Now for the second fanon, Avatar: The Legend of the Phoenix
Author's Plot: The Series follows the journey of Erica who is the newest Phoenix. The Phoenix is a girl who is able to master two of the four elements. Fire then another in the order of Air, Earth, then Water. It is the Phoenix duty to keep the Avatar in check and ensure he or she doesn't lose control and try and take over the world. However since there is no Avatar the icy valley where Erica learns waterbending Erica must choose what she will do with her life. Book One follows Erica heading to the North Pole to learn Waterbending while avoid General Hasma and the rest of the Fire Nation. Takes place around 97 AG.
As I was reading the plot, my train of thought was something like this: "Phoenix, eh? I wonder what that means… Controls two elements? That's pretty cool." And… it was pretty cool. I found this story to be a nice refresher from the typical types of fanons seen on the wiki, not that those aren't great too.

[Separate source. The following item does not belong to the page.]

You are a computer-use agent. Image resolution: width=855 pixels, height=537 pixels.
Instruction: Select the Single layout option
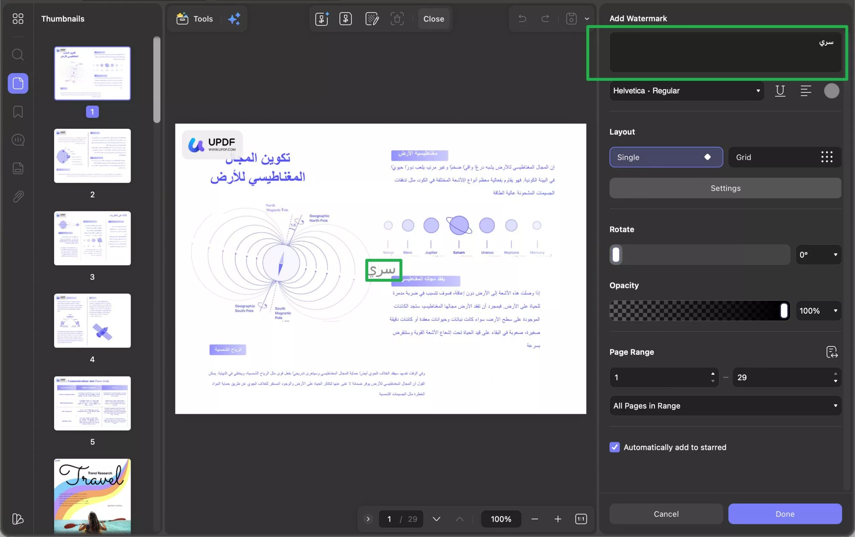pyautogui.click(x=666, y=157)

Plot/Storyline: The background of the how the Phoenix came to be left a few unanswered questions, but the rest of the storyline filled out nicely with Erica making her way in the world and such. 9.3
Organization: Saphira thought ahead, that much is clear. The fanon also has nice page-breakers to help with reading, pictures to help visualize scenes, and even a cool title sequence! 9.5
Creativity: I've never read a fanon about a world in which someone is chosen to keep the Avatar in check by bending two elements, however, it would have been nice to see a diversion from the standard path of traveling to the nation corresponding to the next element one must learn. 9.3
Action: The description of action is nice but it could stand to be longer and more much frequent. More action=more interest. 8.9
Interest Level: I liked the cliffhanger in A Friend; however, I've noticed that more chapters end happily with a feel-good tone to them rather than a suspenseful break in the story. I've found that more readers respond to the latter approach in sparking interest for the next chapter. I'll be honest, I wasn't always that excited to move on. This fanon needs more suspense. 8.3
Character Development: OK in this department, not only the the human characters develop nicely but I love Erica's pet, Natsu. He, in my opinion, has the best personality, and he's just plain awesome in some chapters. 9.3
Believability: Here's where the background comes in. It wouldn't have hurt to explain how exactly leaders of the four nations simply dumped their powers into one person, and how the Fire Sages obtained the ability to create Airbenders. Other than that, watch out for "No-Way" moments. 8.7
General Writing:FINALLY, someone who understands punctuation templates. This is the first fanon I've read in a while that's used conjunctive adverbs correctly. I would only suggest being cautious of repetitiveness and misusing the word "got". 9.3
Average Score: 9.0
Note:All Scores Are Out Of Ten
'What Saphira1001 does right: First of all, I love the font. On a serious note, the author is good at simulating the feel of the show in terms of happy moments and the friendships that can be developed among characters.
What Saphira1001 could improve on: Suspense! I understand that it may not be your style, but after reading many, many, many fanons on this wiki, I've found a helpful statistic: most popular fanons are very suspenseful.
Who does Avatar: The Legend of the Phoenix to? I feel strangely urged to say Katara fans here. I believe this may be because both Erica and Katara are young, strong individual women (who both happen to learn Waterbending in the North Pole). I also think that perhaps people who, for lack of a better word, "calmer" story will be drawn to this fanon.